# Best small 2.0 speakers for use with Lepai LP-2020A Amplifier



## quadmaniac

Hi guys,
   I am buying the lepai tripath 2020 amp from amazon for about 20 bucks. I want to build a decent sounding system on a budget, and am interested to know your thoughts on my requirement -
   
  I want to carry the amp and speakers back to India (I'm in the US for a short trip, and any audiophile equipment costs a lot in India). My question to you is - what speakers would you recommend with the lepai tripath for a decent sounding stereo system? I might be playing it off an mp3 player (such as the Nano)  - let me know if this is not possible. That is, an mp3 player + lepai tripath + 2.0 passive bookshelf or other speakers.
   
  Before you recommend me something like the Dayton audio B652, I'd like to point out that I'll be carrying these back, and would ideally love SMALL speakers. I've seen the A2 in person - and size wise, that seem to fit the bill perfectly (but price and SQ wise, I didn't like them as much). And, I'm looking for something much less than $100. Preferably about $50-$70. I know thats not much - but I want to know the best I can build out of that budget.
   
  Thanks for your advice!


----------



## quadmaniac

Also, specifically, does anyone have any experience with the Pyle Home PCB3BK 3-Inch 100-Watt Mini Cube Bookshelf Speakers - seem pretty popular on Amazon! - http://www.amazon.com/Pyle-PCB3BK-100-Watt-Bookshelf-Speakers/dp/B000MCGF1O/ref=sr_1_2?s=electronics&ie=UTF8&qid=1345054195&sr=1-2&keywords=bookshelf+speaker !


----------



## viveksaikia22

Quote: 





quadmaniac said:


> Also, specifically, does anyone have any experience with the Pyle Home PCB3BK 3-Inch 100-Watt Mini Cube Bookshelf Speakers - seem pretty popular on Amazon! - http://www.amazon.com/Pyle-PCB3BK-100-Watt-Bookshelf-Speakers/dp/B000MCGF1O/ref=sr_1_2?s=electronics&ie=UTF8&qid=1345054195&sr=1-2&keywords=bookshelf+speaker !


 
  Stay away from Pyle. They sound crappy.
  You can buy two Fostex drivers and construct a transmission line enclosure for them once you get back to India.


----------



## quadmaniac

Well I guessed so  .. 
   
  But what you say is extremely intriguing. At the risk of sounding noob-ish. Are you suggesting I should go back, buy separate drivers and build my own speakers?
   
  I've never done anything even close to that, but wow! I would be most willing to - can you give me some pointers to get started? I'm in no hurries. I stay at Hyderabad and can go back and satisfy the geek in me by doing this! The only thing I wonder is whether these components would be available online/at Hyd.


----------



## viveksaikia22

Quote: 





quadmaniac said:


> Well I guessed so  ..
-------------------------
Required actions:
- 1) In the forum thread about speakers for the Lepai amplifier, what price range does quadmaniac prefer for the speakers?
- 2) Pick up the forum thread about speakers for the Lepai amplifier from its last line and continue it.

Data rows:
-------------------------
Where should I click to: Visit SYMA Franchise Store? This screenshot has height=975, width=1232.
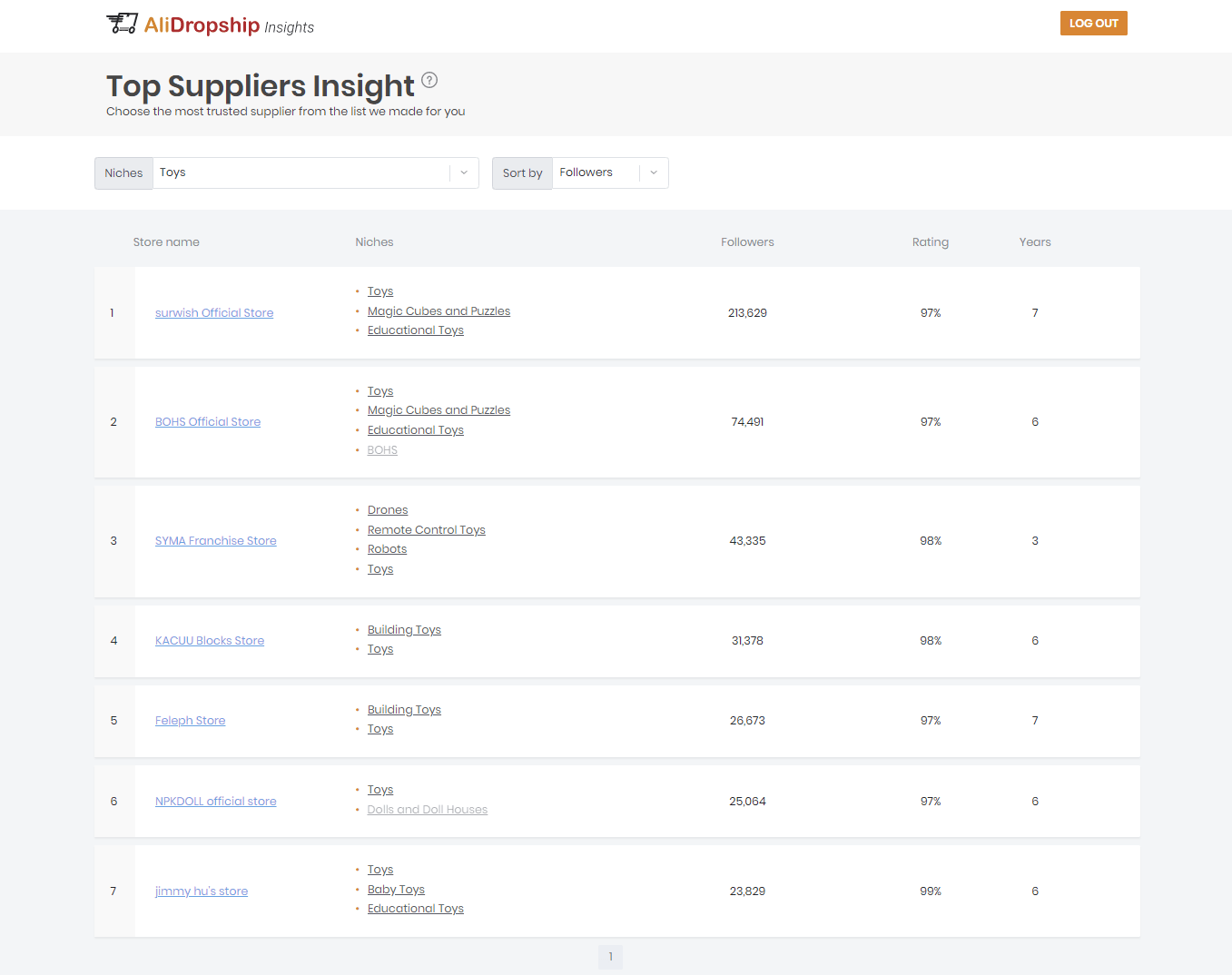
-------------------------
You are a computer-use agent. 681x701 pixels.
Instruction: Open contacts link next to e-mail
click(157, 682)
-------------------------
Per-task answers:
- 1) About $50 to $70.

- 2)
> 
> But what you say is extremely intriguing. At the risk of sounding noob-ish. Are you suggesting I should go back, buy separate drivers and build my own speakers?
> 
> I've never done anything even close to that, but wow! I would be most willing to - can you give me some pointers to get started? I'm in no hurries. I stay at Hyderabad and can go back and satisfy the geek in me by doing this! The only thing I wonder is whether these components would be available online/at Hyd.


 
  The Fostex full range drivers are very nice sounding. They go well with tube amps and given the fact that the Topping chip has much of a tube flavor, the combination works really well.
  The Fostex drivers are not available in India and importing them will cost a fortune, adding to it the risk of damage which may cause during shipping or custom checks.
  You can buy the drivers here in the US and carry them with you in your luggage.
   
  You can check out the following link for the enclosure construction details:
http://www.hometheatershack.com/forums/diy-speakers/32840-big-d-s-folded-horn-speakers-w-fostex-full-range-drivers.html
   
  You can also check out the HiFiVision.com forum for all the knowledge on the Fostex horn speakers.


----------



## quadmaniac

Thanks for the inputs! This looks like a long term project requiring quite some study. I'm looking into this, but meanwhile would still like some inputs on my original post - if there exist small-ish matching speakers for the lepai amp in budget


----------



## viveksaikia22

Quote: 





quadmaniac said:


> Thanks for the inputs! This looks like a long term project requiring quite some study. I'm looking into this, but meanwhile would still like some inputs on my original post - if there exist small-ish matching speakers for the lepai amp in budget


 
  You can consider the Cambridge Audio S30 if on a decent budget. If you wish to go a little bit higher, then you can consider the Usher S-520s. These two speakers have wonderful synergy with the Topping amp.
   
  I am using a TA2020 chipamp to power my KEF Q90 floorstanders with two 8 inchers and the little amp drives them loud and clear with minimal distortion.


----------



## mtkversion

viveksaikia22 made an excellent suggestion in just buying the raw drivers and taking them back and building the enclosure yourself.
   
  If you want a finished product though and if you can extend your budget just a bit more to $100 then the NHT SuperZero are a good choice.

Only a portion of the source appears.